- THE PROBLEM: Please could you give again the lines from the one holding "در باره ما (589, 1754)" through the final line of the data below, exactly, with no other lines?

Collected data:
=-=-=-=-=

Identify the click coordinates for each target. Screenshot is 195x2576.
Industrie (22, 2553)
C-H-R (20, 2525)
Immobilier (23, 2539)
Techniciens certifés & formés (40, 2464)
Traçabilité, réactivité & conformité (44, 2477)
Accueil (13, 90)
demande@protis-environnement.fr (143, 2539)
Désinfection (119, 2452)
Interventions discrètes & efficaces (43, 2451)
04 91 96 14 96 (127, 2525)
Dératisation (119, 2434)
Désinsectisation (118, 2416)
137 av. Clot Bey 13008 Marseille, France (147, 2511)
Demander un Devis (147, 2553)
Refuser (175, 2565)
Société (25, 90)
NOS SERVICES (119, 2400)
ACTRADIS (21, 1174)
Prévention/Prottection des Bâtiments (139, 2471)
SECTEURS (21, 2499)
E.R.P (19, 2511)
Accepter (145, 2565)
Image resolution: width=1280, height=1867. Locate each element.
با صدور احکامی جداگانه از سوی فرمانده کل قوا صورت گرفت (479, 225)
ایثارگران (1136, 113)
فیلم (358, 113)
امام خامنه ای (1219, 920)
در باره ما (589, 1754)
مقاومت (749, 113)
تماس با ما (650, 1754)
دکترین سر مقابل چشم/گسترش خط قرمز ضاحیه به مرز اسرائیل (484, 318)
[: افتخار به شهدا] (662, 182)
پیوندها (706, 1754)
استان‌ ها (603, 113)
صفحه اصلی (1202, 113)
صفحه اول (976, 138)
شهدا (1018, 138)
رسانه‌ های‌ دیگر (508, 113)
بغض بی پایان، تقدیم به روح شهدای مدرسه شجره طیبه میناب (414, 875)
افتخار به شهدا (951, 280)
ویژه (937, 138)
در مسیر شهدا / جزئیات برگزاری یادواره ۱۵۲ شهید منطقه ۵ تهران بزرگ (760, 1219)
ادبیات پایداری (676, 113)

=-=-=-=-=

- WRITTEN SOLUTION:
در باره ما (589, 1754)
مقاومت (749, 113)
تماس با ما (650, 1754)
دکترین سر مقابل چشم/گسترش خط قرمز ضاحیه به مرز اسرائیل (484, 318)
[: افتخار به شهدا] (662, 182)
پیوندها (706, 1754)
استان‌ ها (603, 113)
صفحه اصلی (1202, 113)
صفحه اول (976, 138)
شهدا (1018, 138)
رسانه‌ های‌ دیگر (508, 113)
بغض بی پایان، تقدیم به روح شهدای مدرسه شجره طیبه میناب (414, 875)
افتخار به شهدا (951, 280)
ویژه (937, 138)
در مسیر شهدا / جزئیات برگزاری یادواره ۱۵۲ شهید منطقه ۵ تهران بزرگ (760, 1219)
ادبیات پایداری (676, 113)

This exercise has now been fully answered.